The Dirac function is commonly used to model the action potential of neurons, and in the text I am reading the "neural response function" is defined as:
$$\rho(t) = \sum_{i=1}^n \delta(t - t_i)$$
The author then follows to say that any well-behaved function h(t) can be expressed as such:
$$\sum_{i=1}^n h(t - t_i) = \int_0^T h(\tau)\rho(t-\tau)d\tau$$
I am confused on two points
Wouldn't the first function simply be 1 for all $t$, since the integral of the delta function is 1 by definition? If so, I do not understand the purpose of the function $\rho(t)$.
Related to my confusion on the first point I am simply not following this identity.

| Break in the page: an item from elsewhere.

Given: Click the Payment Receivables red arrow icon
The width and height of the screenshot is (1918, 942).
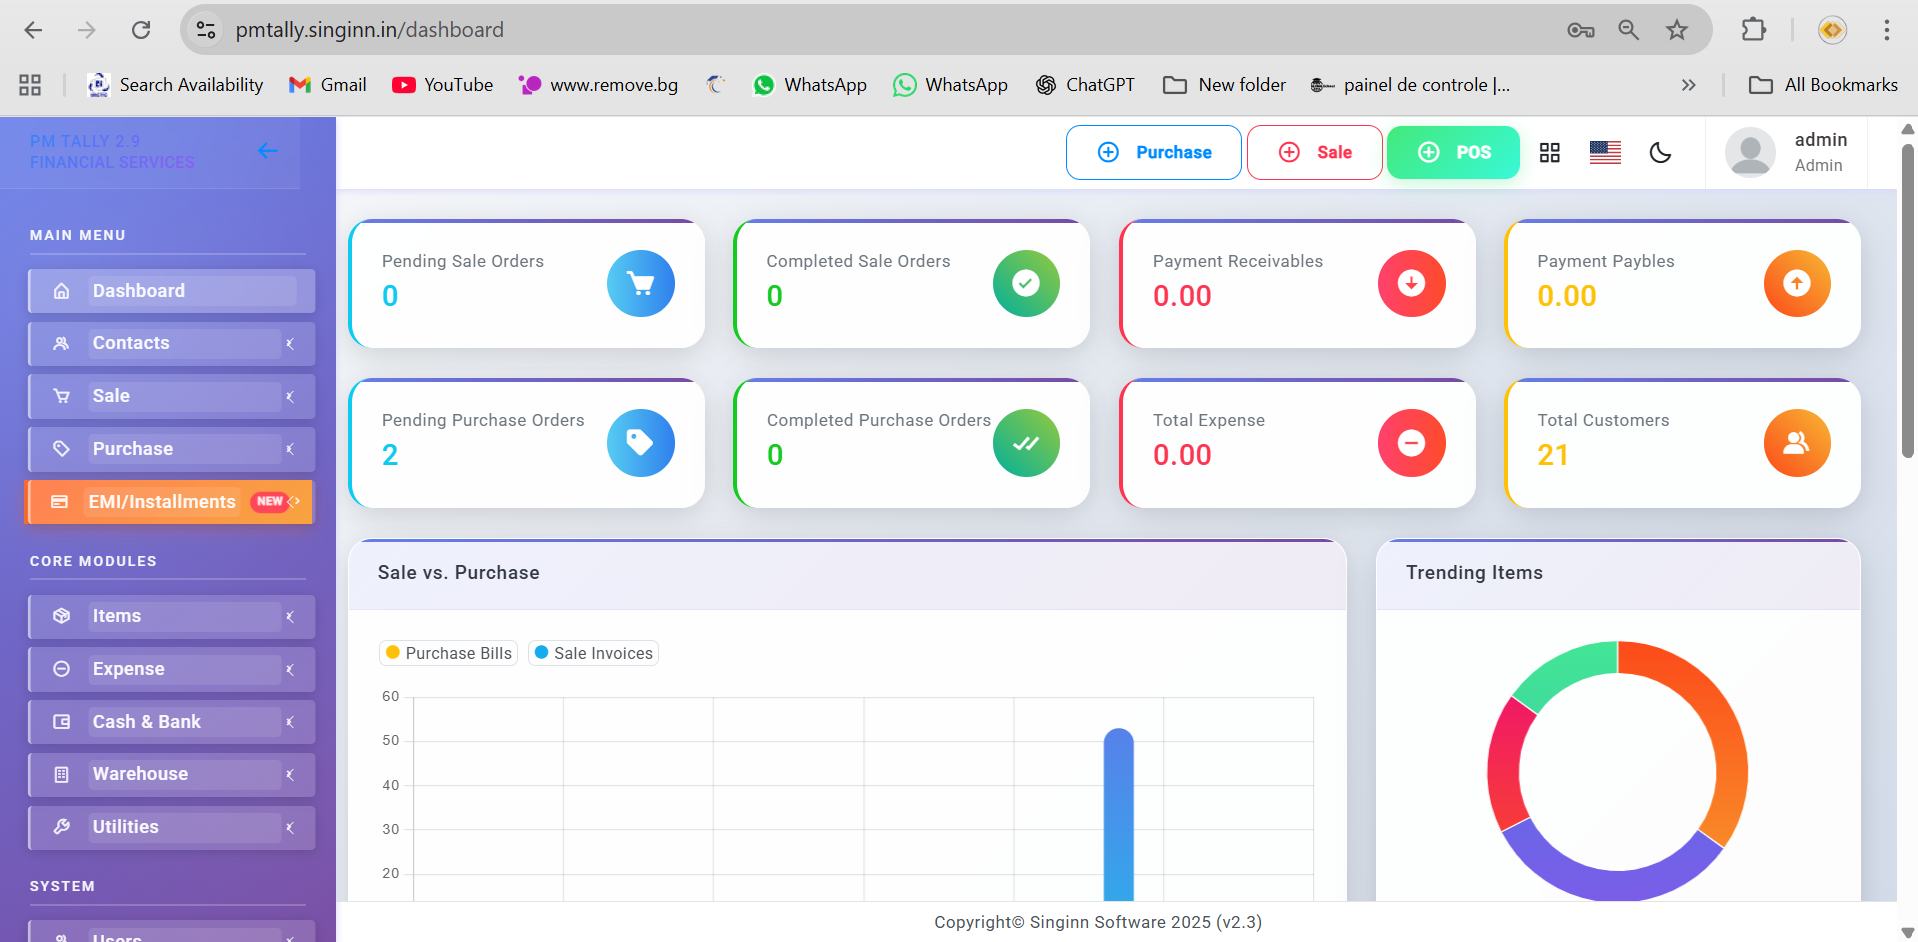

I understand the left half of the equation to essentially be an integral of the shifted function $h(t)$, but then the right hand side is the integral of $h(\tau)$ multiplied by $\rho(t-\tau)$, the latter of which is one for every $\tau$. So as I follow it the right hand side is simply the integral of $h(\tau)$ and the $\rho(t-\tau)$ contributes nothing.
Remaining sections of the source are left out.